Filing bankruptcy to deal with only one creditor might seem extreme, but title lenders are often a “wolf in sheep’s clothing.” Sometimes you need to take extreme measures like filing bankruptcy to deal with the threat.
Several years ago I represented a single mother who made the mistake of taking out a car “title loan.” She didn’t think about the terms–her family was in trouble and needed money fast. She didn’t have any savings, but her car was paid for so she went to the one place she could get money quick–the nearest title lender.
My client needed $1,000, but only earned $1,200 per month. No problem! The title lender gladly loaned the money because her car was worth over $3,000. She didn’t even need a credit check. Wow!
Problem was that the loan was made at the rate of 300% per year and was due, in full, just 30 days from when she came to see me about it. After she was allowed to pay on the loan for a year, she owed a lot more than she had borrowed. The title lender didn’t care that she had paid back more than the car was worth. After all, if she missed a payment, then the car would belong to the title company.
Fortunately, I filed a Chapter 13 for her and got her car back.
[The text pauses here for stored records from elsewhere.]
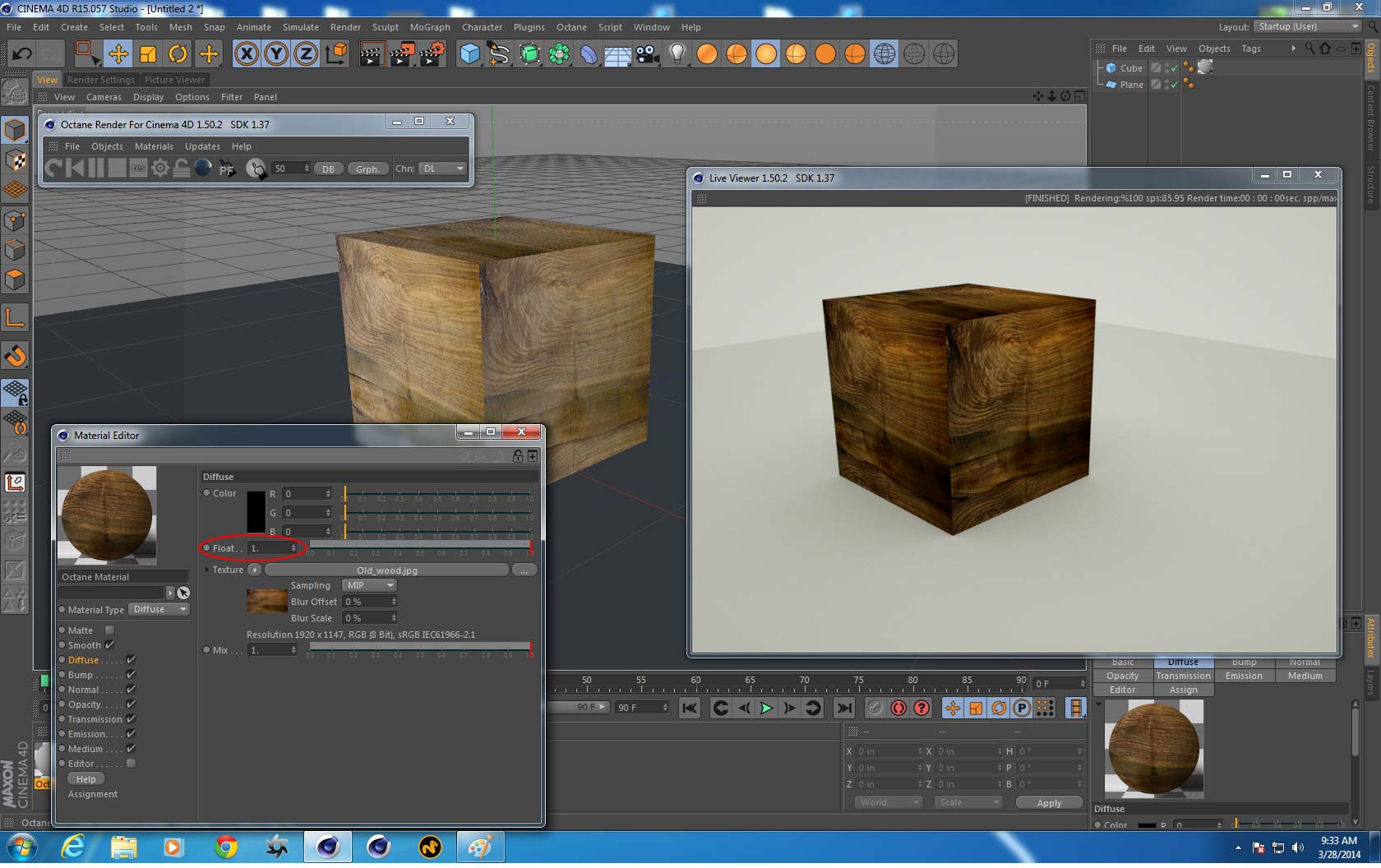Image resolution: width=1381 pixels, height=868 pixels.
Task: Switch to the Transmission attribute tab
Action: pyautogui.click(x=1183, y=676)
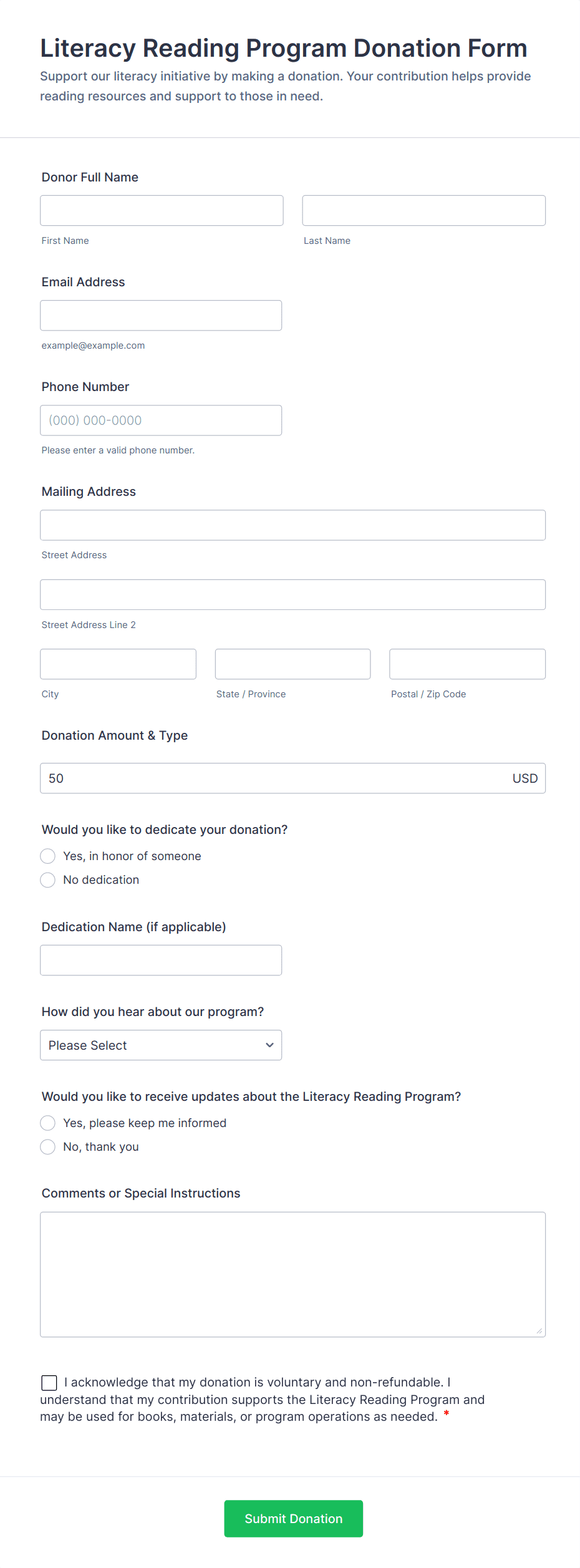Focus the State / Province field
This screenshot has width=580, height=1568.
(292, 664)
I also sued the title lender in Bankruptcy Court because the terms of the loan were so unfair. We ended up with the car returned, the loan forgiven, her title back and her attorney’s fees paid. Unfortunately, thousands of people are preyed upon by these wolves, who don’t know how to get help. Filing bankruptcy is sometimes an option to be considered.
After asking the creditors lawyer why a company would make a loan at such a predatory interest rate, he told me: “if companies like [his client] didn’t exist, some people couldn’t get credit.”
A wolf in sheep’s clothing indeed.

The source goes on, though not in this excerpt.